任务要求 =>
从下方列表中含有“Task: Click the Add Domain button”的那一行开始，到含有“[x=900, y=174]”的那一行为止，逐字照抄这些行，首尾两行都要包括在内。

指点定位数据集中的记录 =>

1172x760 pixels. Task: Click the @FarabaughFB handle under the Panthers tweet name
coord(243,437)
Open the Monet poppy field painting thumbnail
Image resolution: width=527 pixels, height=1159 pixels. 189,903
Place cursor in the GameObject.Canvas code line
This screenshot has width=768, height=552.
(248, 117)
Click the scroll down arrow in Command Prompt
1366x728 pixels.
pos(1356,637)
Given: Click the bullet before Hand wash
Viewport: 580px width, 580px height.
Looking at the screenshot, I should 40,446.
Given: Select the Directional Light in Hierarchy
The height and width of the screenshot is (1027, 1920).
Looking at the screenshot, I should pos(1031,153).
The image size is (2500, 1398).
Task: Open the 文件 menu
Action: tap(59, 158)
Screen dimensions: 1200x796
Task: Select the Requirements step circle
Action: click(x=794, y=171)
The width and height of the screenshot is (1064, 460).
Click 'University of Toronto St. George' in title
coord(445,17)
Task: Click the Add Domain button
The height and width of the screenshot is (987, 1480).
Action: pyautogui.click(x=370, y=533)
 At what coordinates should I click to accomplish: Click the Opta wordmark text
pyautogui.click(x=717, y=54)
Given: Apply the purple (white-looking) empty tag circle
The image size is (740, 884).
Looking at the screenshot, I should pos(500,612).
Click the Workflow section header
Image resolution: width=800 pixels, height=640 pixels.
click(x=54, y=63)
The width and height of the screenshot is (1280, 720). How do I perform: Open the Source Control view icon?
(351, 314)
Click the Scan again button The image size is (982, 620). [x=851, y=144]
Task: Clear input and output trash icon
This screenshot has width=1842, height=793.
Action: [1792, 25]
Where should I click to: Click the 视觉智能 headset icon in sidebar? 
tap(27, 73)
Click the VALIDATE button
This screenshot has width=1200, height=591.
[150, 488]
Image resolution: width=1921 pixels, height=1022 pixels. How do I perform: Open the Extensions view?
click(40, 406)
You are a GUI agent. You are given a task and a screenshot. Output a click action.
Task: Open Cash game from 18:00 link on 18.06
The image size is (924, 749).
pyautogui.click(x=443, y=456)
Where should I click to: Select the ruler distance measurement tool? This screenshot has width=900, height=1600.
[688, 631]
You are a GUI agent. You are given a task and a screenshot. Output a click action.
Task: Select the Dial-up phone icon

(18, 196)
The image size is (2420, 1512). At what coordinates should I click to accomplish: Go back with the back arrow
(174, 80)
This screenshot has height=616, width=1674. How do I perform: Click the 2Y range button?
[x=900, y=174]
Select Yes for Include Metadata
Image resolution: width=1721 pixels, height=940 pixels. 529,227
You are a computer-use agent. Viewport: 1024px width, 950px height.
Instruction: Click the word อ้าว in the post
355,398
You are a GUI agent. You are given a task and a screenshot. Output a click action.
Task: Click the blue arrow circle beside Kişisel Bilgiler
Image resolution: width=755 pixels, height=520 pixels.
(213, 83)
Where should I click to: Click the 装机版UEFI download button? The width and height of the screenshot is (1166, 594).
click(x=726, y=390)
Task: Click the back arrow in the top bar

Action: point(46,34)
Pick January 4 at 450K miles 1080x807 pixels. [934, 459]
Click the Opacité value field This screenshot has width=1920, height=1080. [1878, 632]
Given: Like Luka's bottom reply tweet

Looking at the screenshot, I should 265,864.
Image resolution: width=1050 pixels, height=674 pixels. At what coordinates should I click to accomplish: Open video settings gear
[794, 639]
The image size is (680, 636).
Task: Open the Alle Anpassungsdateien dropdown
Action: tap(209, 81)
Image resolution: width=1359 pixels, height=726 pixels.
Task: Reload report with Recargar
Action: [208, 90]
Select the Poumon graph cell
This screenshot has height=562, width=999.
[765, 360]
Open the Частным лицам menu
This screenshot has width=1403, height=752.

完整答案 =>
Task: Click the Add Domain button
The height and width of the screenshot is (987, 1480).
Action: pyautogui.click(x=370, y=533)
 At what coordinates should I click to accomplish: Click the Opta wordmark text
pyautogui.click(x=717, y=54)
Given: Apply the purple (white-looking) empty tag circle
The image size is (740, 884).
Looking at the screenshot, I should pos(500,612).
Click the Workflow section header
Image resolution: width=800 pixels, height=640 pixels.
click(x=54, y=63)
The width and height of the screenshot is (1280, 720). How do I perform: Open the Source Control view icon?
(351, 314)
Click the Scan again button The image size is (982, 620). [x=851, y=144]
Task: Clear input and output trash icon
This screenshot has width=1842, height=793.
Action: [1792, 25]
Where should I click to: Click the 视觉智能 headset icon in sidebar? 
tap(27, 73)
Click the VALIDATE button
This screenshot has width=1200, height=591.
[150, 488]
Image resolution: width=1921 pixels, height=1022 pixels. How do I perform: Open the Extensions view?
click(40, 406)
You are a GUI agent. You are given a task and a screenshot. Output a click action.
Task: Open Cash game from 18:00 link on 18.06
The image size is (924, 749).
pyautogui.click(x=443, y=456)
Where should I click to: Select the ruler distance measurement tool? This screenshot has width=900, height=1600.
[688, 631]
You are a GUI agent. You are given a task and a screenshot. Output a click action.
Task: Select the Dial-up phone icon

(18, 196)
The image size is (2420, 1512). At what coordinates should I click to accomplish: Go back with the back arrow
(174, 80)
This screenshot has height=616, width=1674. How do I perform: Click the 2Y range button?
[x=900, y=174]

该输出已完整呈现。